Tobacco Use and Skin Disease

Melody Vander Straten, MD, Daniel Carrasco, MD, Martha S. Paterson, MD, Monica L. Mccrary, MD, Diane J. Meyer, MD, Stephen K. Tyring, MD, PhD, Galveston, Tex 

South Med J. 2001;94(6) 

In This Article

Abstract and Introduction


Background. The primary objective of this review is to evaluate the mucocutaneous manifestations of tobacco use.
Methods. Computerized literature searches were conducted for English language articles related to skin/mucous membrane disease and use of tobacco. The primary criterion for assessing data quality and validity was the demonstration of a causal relationship between tobacco use and skin/mucous membrane disease.
Results. This review of the literature shows that a number of disorders and diseases of the skin and mucous membranes are related to tobacco use.
Conclusions. Since millions of persons use tobacco despite its well publicized relationship to increased mortality, knowledge of the mucocutaneous morbidity associated with tobacco use may help physicians in counseling their patients.


Cigarette smoking is the largest preventable cause of death in the United States according to the Centers for Disease Control and Prevention.[1] Furthermore, it is well known that cigarette smoking contributes to an increased risk of cancer, coronary artery disease, stroke, chronic pulmonary disease, and aortic aneurysm.
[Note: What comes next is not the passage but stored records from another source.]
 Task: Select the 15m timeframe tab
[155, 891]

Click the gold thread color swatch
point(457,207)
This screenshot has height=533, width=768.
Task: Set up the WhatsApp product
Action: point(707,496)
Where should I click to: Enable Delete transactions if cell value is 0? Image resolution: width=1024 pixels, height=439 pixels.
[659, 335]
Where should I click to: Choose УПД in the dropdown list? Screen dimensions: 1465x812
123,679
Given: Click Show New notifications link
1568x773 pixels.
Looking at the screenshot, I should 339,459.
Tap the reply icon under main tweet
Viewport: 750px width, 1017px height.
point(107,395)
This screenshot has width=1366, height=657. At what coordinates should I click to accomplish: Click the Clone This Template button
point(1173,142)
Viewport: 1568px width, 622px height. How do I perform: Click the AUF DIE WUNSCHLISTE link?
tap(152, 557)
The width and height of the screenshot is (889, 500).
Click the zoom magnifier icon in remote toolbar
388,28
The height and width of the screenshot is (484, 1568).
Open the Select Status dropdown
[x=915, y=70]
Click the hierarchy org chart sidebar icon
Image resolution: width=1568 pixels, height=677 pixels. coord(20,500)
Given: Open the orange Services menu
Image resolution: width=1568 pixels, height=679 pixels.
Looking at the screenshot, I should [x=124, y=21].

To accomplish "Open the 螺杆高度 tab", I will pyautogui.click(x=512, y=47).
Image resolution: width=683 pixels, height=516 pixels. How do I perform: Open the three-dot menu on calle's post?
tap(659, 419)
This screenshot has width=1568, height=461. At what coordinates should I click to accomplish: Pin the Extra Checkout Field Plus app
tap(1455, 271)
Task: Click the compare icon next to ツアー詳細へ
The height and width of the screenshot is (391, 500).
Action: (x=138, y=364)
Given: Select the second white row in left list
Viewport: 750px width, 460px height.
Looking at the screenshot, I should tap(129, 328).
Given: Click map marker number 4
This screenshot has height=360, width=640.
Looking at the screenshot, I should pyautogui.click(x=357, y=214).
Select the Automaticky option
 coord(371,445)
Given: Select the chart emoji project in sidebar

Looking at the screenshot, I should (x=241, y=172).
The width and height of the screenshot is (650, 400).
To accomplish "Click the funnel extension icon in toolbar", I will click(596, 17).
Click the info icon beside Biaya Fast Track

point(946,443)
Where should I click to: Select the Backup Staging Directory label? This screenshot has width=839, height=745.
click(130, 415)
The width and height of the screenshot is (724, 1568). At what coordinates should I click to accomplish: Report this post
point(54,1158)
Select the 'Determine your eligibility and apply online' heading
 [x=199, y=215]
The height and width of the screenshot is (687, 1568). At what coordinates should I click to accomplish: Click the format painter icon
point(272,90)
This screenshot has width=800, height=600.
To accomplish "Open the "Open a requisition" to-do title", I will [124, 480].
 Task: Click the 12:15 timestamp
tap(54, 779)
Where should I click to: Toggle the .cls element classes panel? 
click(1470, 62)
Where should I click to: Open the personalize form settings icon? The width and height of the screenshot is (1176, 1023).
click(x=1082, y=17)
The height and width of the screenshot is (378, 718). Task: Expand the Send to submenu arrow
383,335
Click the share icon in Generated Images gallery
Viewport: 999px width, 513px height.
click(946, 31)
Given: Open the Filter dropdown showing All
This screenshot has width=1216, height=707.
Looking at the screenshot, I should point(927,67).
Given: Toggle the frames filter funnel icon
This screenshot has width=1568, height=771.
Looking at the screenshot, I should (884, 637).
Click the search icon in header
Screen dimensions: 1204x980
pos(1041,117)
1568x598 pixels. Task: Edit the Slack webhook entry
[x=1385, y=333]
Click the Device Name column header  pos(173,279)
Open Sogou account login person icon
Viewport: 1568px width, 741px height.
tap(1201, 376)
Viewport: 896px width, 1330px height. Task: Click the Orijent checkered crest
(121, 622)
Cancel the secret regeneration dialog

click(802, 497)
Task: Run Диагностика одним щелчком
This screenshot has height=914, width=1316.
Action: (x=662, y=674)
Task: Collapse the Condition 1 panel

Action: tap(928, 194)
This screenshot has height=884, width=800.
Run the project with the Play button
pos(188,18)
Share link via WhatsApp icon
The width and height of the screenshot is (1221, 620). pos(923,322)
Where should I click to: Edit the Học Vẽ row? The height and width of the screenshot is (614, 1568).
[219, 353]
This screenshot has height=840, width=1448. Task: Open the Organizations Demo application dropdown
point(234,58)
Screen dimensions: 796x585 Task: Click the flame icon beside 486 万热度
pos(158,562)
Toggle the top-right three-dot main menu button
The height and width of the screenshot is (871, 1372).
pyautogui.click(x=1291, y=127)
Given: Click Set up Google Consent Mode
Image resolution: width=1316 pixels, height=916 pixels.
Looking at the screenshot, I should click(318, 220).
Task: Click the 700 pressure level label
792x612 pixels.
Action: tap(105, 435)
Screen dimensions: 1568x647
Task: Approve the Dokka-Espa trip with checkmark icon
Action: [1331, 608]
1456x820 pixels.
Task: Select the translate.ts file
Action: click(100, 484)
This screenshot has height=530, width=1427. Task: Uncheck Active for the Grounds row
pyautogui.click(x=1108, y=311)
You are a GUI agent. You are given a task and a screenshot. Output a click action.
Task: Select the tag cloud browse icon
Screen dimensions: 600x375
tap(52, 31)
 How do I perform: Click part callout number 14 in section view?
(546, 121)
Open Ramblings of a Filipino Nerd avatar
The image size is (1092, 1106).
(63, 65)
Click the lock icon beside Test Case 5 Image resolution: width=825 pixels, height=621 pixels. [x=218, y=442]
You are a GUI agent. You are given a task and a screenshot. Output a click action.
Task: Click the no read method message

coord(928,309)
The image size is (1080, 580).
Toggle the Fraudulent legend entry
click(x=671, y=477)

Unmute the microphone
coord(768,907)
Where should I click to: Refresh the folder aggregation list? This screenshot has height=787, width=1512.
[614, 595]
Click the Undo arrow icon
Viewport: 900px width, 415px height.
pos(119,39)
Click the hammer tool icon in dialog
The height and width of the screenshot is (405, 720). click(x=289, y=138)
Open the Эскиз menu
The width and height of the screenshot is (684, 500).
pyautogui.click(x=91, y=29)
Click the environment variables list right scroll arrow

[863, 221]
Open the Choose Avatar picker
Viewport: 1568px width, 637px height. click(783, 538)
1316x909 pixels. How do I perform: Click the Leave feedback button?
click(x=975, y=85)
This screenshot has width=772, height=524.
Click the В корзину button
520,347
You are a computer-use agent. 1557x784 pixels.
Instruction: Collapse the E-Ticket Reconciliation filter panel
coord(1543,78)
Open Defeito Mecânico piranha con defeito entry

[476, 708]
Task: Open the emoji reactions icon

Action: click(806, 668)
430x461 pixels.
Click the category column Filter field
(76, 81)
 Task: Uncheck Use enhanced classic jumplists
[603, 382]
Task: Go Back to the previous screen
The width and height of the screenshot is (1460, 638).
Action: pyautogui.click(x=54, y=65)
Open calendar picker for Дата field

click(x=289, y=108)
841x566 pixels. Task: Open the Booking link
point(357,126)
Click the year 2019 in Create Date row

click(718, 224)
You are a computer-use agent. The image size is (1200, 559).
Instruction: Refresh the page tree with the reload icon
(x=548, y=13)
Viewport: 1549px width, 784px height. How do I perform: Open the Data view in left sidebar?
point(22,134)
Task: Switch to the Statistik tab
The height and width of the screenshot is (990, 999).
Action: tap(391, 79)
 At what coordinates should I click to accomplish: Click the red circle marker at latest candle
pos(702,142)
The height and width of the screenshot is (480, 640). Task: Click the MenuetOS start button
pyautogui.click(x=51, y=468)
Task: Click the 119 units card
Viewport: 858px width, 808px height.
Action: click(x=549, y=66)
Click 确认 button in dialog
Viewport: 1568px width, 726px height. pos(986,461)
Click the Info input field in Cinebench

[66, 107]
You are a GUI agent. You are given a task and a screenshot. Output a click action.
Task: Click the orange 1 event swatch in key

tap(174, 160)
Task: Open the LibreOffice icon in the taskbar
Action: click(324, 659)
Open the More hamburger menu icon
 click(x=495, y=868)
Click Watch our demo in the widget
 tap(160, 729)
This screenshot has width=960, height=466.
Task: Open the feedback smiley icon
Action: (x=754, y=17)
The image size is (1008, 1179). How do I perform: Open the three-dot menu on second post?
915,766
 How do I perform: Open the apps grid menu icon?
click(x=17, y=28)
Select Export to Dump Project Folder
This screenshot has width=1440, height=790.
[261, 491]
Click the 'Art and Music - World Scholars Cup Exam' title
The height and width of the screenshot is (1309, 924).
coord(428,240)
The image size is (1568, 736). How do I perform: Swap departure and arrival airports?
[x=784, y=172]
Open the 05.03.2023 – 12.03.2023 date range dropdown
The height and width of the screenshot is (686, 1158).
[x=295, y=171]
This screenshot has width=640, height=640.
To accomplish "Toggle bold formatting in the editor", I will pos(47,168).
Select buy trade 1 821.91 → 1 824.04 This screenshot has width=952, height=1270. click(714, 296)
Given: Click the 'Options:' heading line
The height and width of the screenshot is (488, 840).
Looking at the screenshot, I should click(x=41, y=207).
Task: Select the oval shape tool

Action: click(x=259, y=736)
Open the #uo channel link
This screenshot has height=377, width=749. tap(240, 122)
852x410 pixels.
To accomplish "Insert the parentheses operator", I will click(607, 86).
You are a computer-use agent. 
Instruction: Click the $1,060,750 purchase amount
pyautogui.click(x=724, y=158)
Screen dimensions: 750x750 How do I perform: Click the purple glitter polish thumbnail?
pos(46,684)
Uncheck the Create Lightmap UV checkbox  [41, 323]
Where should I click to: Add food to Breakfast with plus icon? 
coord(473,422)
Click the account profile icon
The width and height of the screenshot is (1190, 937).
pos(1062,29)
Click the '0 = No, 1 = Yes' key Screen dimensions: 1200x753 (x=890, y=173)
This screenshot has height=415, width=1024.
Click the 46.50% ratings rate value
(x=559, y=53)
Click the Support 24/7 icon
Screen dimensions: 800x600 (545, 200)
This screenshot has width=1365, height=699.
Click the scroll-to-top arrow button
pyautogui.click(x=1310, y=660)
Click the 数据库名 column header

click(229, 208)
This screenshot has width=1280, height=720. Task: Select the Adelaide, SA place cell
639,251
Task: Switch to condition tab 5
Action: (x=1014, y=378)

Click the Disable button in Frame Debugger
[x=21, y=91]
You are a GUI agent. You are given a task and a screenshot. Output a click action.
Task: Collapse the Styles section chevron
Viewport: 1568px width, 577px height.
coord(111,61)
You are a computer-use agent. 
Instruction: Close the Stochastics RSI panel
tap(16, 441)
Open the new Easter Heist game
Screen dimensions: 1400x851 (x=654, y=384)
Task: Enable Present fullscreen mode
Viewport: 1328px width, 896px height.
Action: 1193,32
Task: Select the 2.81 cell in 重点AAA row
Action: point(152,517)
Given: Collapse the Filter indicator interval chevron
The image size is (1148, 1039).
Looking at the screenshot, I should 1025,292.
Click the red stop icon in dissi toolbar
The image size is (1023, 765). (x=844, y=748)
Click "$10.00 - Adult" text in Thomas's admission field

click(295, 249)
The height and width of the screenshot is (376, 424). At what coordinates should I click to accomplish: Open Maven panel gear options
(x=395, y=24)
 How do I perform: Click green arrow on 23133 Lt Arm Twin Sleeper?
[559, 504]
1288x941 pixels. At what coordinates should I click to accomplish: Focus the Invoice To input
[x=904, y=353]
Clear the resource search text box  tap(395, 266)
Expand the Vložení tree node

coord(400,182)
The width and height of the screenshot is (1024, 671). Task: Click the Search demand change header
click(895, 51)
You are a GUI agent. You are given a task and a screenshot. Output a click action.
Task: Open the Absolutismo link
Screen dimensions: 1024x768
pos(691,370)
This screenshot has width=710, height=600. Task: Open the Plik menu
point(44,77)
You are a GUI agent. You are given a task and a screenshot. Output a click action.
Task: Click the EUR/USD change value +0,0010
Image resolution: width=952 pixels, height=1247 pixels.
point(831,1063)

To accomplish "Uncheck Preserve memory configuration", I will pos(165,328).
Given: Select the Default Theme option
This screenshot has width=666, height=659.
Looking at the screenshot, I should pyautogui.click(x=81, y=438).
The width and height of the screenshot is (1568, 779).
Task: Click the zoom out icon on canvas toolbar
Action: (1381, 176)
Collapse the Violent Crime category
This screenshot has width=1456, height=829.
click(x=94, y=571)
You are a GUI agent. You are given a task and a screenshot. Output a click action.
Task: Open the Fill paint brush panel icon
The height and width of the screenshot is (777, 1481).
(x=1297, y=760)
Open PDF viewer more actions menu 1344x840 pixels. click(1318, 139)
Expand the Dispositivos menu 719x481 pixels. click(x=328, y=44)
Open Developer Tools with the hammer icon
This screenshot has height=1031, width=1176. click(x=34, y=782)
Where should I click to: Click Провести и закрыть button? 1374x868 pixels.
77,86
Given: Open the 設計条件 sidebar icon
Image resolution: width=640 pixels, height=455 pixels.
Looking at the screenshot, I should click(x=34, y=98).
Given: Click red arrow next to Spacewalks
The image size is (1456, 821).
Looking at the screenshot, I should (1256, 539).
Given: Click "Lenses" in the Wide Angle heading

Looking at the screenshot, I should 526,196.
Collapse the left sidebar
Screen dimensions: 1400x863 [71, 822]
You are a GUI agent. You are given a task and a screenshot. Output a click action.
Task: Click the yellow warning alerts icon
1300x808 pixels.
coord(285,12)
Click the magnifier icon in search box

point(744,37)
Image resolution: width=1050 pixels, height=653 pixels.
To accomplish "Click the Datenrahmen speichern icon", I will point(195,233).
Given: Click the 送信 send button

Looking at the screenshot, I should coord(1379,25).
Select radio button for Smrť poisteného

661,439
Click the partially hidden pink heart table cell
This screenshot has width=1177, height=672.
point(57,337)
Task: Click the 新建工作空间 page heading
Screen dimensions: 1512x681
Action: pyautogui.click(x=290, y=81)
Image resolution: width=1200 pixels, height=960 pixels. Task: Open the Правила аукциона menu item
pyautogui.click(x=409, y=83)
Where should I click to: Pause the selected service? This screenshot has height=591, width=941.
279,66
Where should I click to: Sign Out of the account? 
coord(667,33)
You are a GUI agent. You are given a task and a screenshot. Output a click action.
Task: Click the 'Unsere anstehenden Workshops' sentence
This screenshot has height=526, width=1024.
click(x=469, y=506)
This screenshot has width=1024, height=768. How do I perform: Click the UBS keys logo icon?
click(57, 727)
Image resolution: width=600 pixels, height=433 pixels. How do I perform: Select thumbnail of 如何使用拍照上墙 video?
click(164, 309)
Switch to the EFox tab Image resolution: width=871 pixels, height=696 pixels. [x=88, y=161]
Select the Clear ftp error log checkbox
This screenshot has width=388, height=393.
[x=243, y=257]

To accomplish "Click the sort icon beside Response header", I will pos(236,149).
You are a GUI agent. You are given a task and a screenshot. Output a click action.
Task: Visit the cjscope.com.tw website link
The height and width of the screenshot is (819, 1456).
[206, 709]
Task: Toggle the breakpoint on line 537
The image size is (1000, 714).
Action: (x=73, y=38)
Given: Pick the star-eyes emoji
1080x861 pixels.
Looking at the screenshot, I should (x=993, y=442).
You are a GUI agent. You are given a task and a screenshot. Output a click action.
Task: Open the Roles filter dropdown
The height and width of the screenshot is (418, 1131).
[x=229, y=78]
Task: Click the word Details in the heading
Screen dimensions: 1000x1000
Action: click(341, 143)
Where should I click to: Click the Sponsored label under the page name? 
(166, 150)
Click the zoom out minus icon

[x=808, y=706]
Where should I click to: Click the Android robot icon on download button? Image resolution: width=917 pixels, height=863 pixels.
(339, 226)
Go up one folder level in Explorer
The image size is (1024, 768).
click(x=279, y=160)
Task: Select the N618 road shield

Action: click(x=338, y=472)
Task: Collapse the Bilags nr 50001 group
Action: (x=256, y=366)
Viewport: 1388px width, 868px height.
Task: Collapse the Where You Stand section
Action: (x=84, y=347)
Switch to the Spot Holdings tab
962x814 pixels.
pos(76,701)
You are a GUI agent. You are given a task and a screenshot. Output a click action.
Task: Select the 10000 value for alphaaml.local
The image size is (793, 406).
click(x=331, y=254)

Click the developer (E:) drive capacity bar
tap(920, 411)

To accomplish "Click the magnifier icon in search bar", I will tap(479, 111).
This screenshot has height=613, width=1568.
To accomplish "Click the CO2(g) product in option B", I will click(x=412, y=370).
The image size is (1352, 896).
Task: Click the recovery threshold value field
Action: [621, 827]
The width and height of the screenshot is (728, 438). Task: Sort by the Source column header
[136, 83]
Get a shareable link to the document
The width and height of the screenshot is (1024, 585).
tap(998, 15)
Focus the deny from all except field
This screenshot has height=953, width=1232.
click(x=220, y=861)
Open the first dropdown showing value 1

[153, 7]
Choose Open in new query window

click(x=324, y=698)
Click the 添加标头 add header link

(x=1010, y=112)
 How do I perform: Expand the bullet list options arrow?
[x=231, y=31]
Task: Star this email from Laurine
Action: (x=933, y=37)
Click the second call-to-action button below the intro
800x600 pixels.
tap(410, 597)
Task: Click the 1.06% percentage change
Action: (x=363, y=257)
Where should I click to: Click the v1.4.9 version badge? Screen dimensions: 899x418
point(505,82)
Approximately 1.1 billion people smoke, and smoking kills 1 in 10 adults worldwide.[2]

Fortunately, the annual prevalence of cigarette smoking among adults in the United States declined 40% between 1965 and 1990.[1] However, it has remained practically unchanged during 1990 and 1999 with current estimates of smoking prevalence among men of 28.0% and among women of 22.5%.[1] There has also been an increase in the use of smokeless tobacco between 1970 and 1987 among white men ≤34 years of age.[1]

The latency associated with many tobacco-related diseases ensures that tobacco-induced health problems will continue for many years to come. Although the association between tobacco and cardiovascular disease, pulmonary disease, and cancer is well known to health care professionals, the many skin diseases caused by tobacco use may be less recognizable. In this paper, we outline some of the direct and indirect effects of smoking and smokeless tobacco use that can be detected on dermatologic examination ( Table 1 ).